Exiled Thai dissidents stage rally in Paris to remember eight missing comrades in Laos
After the 2014 coup d'état, Thailand’s neighbour became a safe haven for regime opponents. Since 2016, activist groups have reported eight people missing, all associated with Thailand’s Red Shirt movement.
Paris (AsiaNews/Agencies) – A Thai folk music band, an anti-monarchist historian and a transgender activist gathered yesterday in Place de la République, Paris, to honour eight militants murdered or missing in Laos. All had fled to Thailand’s neighbour after the 2014 military coup.
After the military seized power in Bangkok, neighbouring Laos became a safe haven for some of the more vocal opponents of Thailand’s military regime, as well as critics of the country’s monarchy.
They include the four members of Faiyen, a folk music band and the last group of dissidents to reach Europe thanks to the French government.
At the Paris rally, the musicians played some satirical songs full of political nuances about King Rama X, who succeeded his father in 2016. Other songs targeted Thai generals, who took power five years ago with the blessing of the Royal Palace and have kept it even after disputed elections last March.
Faiyen arrived in France from Laos on 3 August.
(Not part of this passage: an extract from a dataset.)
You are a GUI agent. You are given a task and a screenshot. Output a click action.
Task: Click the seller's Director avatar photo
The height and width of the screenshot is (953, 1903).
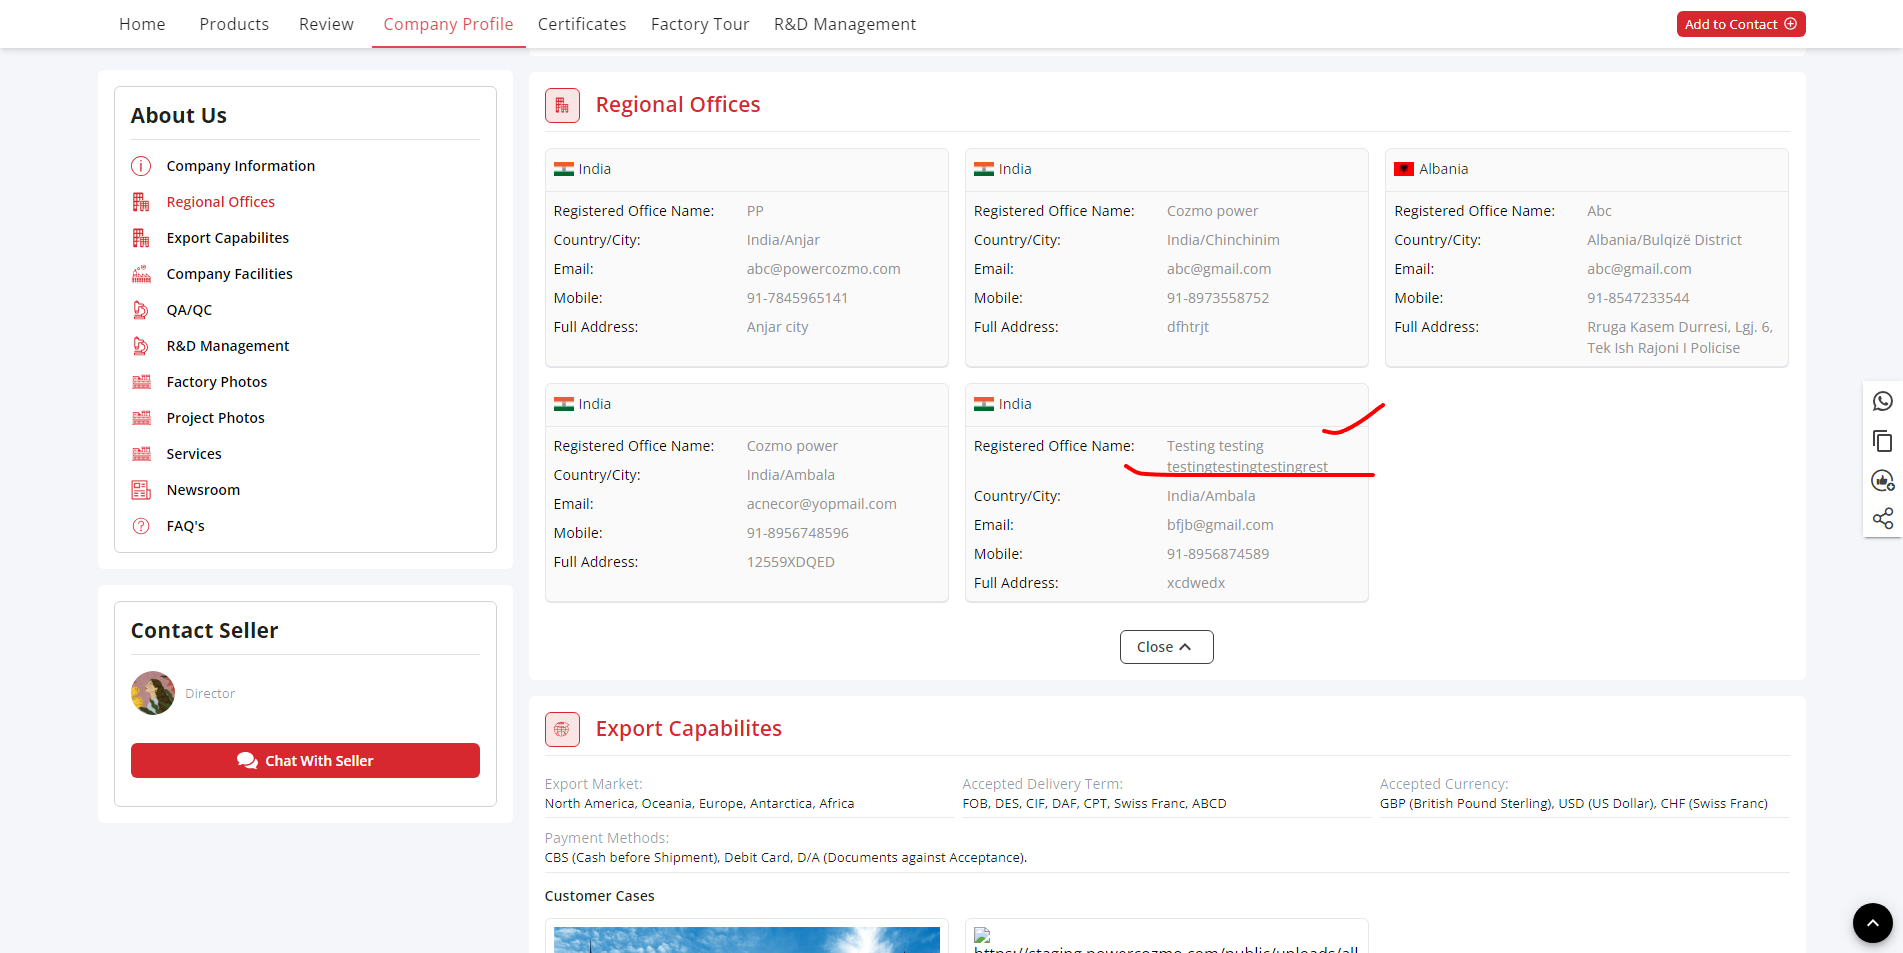coord(153,693)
In the small Southeast Asian country, they feared being kidnapped or killed.
Since December 2018, six exiles holding anti-monarchist opinion disappeared under suspicious circumstances. Families assume they are dead and blame Thai special forces for their death.
The mutilated bodies of two of them were found on the banks of the Mekong River. A veteran far-left activist who was in the jungle with the Communist Party of Thailand also went missing. Human rights groups say that in 2016 and 2017 two other exiles went missing in Laos.
All were associated with Thailand’s Red Shirt movement whose militants are largely supporters of former Prime Minister Thaksin Shinawatra.
Thaksin was ousted by a military coup in 2006, which sparked a long and sometimes violent struggle for power between supporters of the populist billionaire and the army-backed monarchist establishment.
The tense political atmosphere led some Red Shirt supporters to openly question the role of the monarchy, a sacred institution for many, in Thai society and politics.
Current Thai law imposes prison terms of 3 to 15 years for insults to the monarchy and the courts interpreted the notion of insult very broadly.
Although no evidence has been presented of the junta's involvement in the Laos disappearances – even exiles do not directly blame the government – activists and rights groups claim that someone is carrying out extrajudicial retribution.
The latest to disappear are three activists who tried to escape from Laos via Vietnam last January. According to rumors they were arrested and secretly extradited to Thailand.
Vietnamese and Thai authorities have denied any knowledge in the matter.